Es gibt heute einen Extra-Blogeintrag. Ich hatte mir eigentlich vorgenommen, alle fünf oder sechs Tage etwas zu schreiben. Aber es gibt einfach noch mehr zu erzählen:

Es ging heute Morgen ziemlich genau um 08:00 Uhr los. Seit Sonnenaufgang hatte sich nicht viel ereignet, das einer Notiz wert gewesen wäre. Es war windstill, der Himmel hing mit einer dicken Schicht Wolken als graue Decke tief über der Insel, und aus der Wiese um die Hütte stieg noch immer die Kälte der Nacht. Ich fand, dass die Zeit für einen heißen Kaffee und ein kräftiges Stück Brot gekommen war.

Das fanden 11980 Nonnengänse allerdings nicht. Kaum stieg der Duft von seeehr schwarzem Kaffee aus der dampfbeschlagenen Blechtasse (das seeehr ist so eine leidige Krankenhausgewohnheit…), kaum hatte ich ein Messer in einen Laib Brot versenkt – da rannte ich schon wieder hinaus. Drei Stunden später war ich zurück.

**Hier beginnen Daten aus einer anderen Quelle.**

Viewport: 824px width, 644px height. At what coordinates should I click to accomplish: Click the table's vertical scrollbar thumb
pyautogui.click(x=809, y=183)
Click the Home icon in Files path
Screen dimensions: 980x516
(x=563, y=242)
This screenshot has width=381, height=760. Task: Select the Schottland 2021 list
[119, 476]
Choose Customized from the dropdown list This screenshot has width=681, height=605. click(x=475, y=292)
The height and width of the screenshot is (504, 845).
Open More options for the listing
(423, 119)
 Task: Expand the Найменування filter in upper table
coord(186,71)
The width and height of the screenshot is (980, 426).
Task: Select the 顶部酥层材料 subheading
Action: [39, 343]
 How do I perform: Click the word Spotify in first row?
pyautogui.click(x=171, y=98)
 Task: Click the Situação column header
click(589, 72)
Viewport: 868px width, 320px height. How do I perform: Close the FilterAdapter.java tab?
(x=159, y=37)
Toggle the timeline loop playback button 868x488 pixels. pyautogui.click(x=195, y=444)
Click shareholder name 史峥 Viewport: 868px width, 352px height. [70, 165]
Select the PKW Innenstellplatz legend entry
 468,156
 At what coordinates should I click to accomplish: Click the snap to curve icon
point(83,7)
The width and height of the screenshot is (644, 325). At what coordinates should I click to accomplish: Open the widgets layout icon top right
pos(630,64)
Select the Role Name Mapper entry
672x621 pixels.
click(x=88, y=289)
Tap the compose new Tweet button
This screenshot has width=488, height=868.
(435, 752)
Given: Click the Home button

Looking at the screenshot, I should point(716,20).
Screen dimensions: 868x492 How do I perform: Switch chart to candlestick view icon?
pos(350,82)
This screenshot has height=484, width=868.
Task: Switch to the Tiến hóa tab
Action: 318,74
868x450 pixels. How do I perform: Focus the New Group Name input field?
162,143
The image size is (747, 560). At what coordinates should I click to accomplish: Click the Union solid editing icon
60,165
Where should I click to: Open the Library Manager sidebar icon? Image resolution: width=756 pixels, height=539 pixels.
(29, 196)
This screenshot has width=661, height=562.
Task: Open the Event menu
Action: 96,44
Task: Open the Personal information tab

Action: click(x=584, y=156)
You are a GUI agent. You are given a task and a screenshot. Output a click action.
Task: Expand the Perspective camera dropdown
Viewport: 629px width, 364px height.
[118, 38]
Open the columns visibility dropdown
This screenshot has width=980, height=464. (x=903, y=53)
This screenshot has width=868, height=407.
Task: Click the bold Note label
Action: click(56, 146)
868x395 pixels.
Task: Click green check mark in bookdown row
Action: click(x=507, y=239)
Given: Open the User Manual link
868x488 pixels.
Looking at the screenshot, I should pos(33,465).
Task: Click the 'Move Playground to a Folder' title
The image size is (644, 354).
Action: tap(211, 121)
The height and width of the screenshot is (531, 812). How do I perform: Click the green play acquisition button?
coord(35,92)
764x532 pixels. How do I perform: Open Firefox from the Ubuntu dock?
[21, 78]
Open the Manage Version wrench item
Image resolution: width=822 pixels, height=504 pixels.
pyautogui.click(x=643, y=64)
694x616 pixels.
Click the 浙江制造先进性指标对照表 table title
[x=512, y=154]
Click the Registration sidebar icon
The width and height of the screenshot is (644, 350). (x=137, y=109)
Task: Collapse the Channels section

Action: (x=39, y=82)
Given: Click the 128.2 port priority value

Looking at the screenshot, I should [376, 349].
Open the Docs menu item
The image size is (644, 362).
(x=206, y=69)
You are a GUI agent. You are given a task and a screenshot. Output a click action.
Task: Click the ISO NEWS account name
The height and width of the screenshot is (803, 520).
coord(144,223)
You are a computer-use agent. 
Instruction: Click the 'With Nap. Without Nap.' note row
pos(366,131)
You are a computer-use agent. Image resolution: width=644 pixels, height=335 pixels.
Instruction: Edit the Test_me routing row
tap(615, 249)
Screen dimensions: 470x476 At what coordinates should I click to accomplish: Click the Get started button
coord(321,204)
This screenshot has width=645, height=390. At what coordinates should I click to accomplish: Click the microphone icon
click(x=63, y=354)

Scharfes Flügelrauschen durchschnitt die Luft über der Hütte, dazu erklangen unverwechselbare Rufe: Das seltsame Geräusch, irgendwo angesiedelt zwischen verschnupfter Graugans und altersschwacher Sturmmöwe, kündigte endlose Reihen von Nonnengänsen an („Weißwangengans“ ist übrigens ein, wie ich finde, weniger schönes Synonym dieser Art. Der wissenschaftliche Name lautet Branta leucopsis.). Von Cuxhaven und Neuwerk kommend überflogen sie die Insel auf ihrem Weg in den hohen Norden, und ein glückseliger Vogelwart sah ihnen für die Dauer einiger Stunden dabei zu.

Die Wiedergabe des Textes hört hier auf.